This website covers knowledge management, personal effectiveness, theory of constraints, amongst other topics. Opinions expressed here are strictly those of the owner, Jack Vinson, and those of the commenters.

How to Spot a Failing Project

Rick Cook at CIO.com has a piece on How to Spot a Failing Project.  The article seems to be a promotion for a software company that is trying to help solve the problem.  I can't help but comment on the article after yesterday's post

The piece is broken into the early warning signs (lack of interest, poor communication, no-bad-news environment) and concrete signs (more overtime, diverted resources, financial metrics, unmet milestones, scope changes).  All of these sound almost too obvious as evidence the project is falling off the beam. 

Wouldn't it be interesting to have a mechanism to know how well a project is going to go before you start?  One item that the article mentions is that (IT) projects with labor costs over $10 million rarely succeed, and that those with labor below $750,000 tend to succeed.  This doesn't seem like enough information.

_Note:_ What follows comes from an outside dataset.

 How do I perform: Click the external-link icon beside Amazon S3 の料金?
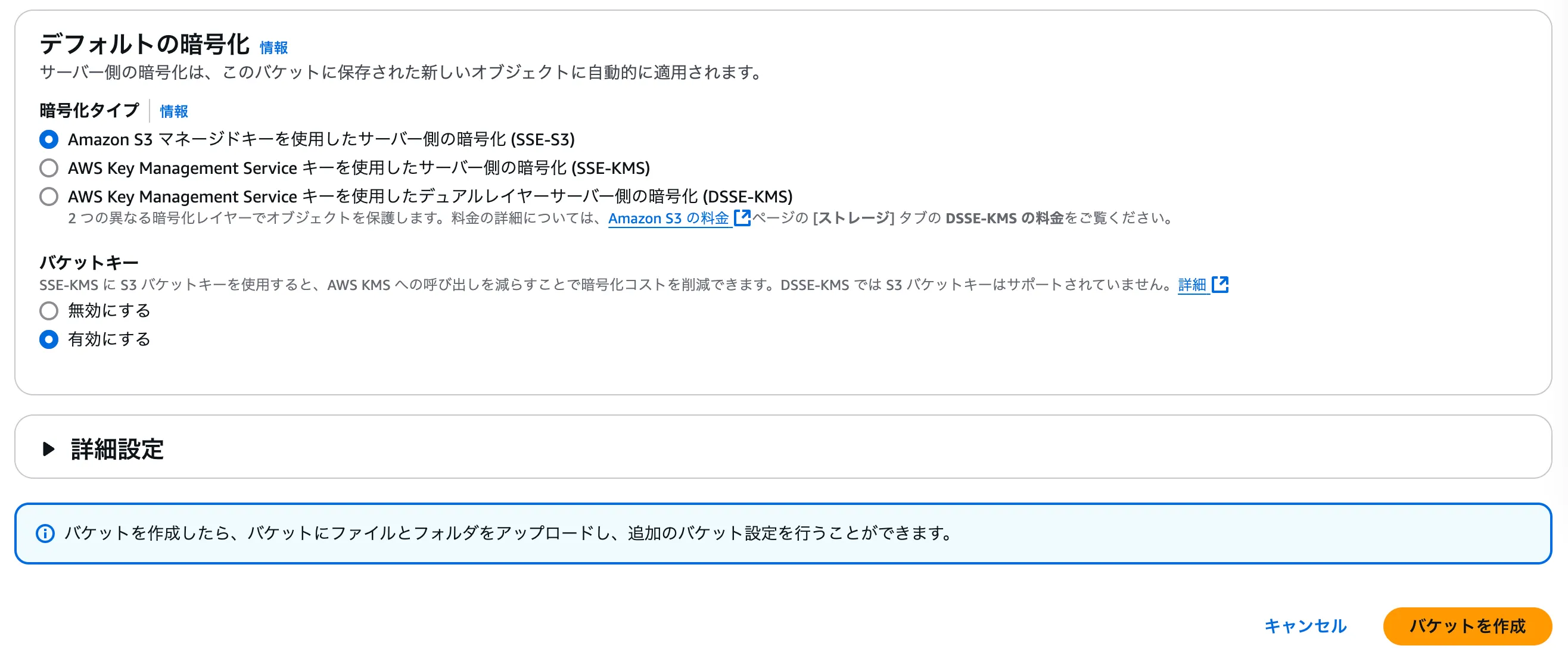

Here are some sure ways to doom projects.  Maybe this list is far too obvious too:

  • Start projects without having the full list of everything you need to complete the project.  In manufacturing, this would be the equivalent of starting a production run while missing raw materials.  Or shutting down key equipment for maintenance when the engineers are on break.
  • Initiate a project early "because we have the time."  This is a sure way to confuse the people assigned to multiple projects and create multitasking, which will slow ALL active projects.
  • Corollary: Release work into the system to "give people something to do."
  • Corollary: Require an individual to make "progress" on all their active tasks, rather than complete one at a time.
  • Too much detail in the project network can cause LOSS of control, not additional control.
  • Embedding safety at individual task level, rather than at the project level.
  • Management is asked to mediate every change or disruption in the project.  In other words, everything looks like an emergency for lack of metrics around priority / severity of impact.

Doing some or all of these things will give you the warning signs pointed to in the original article.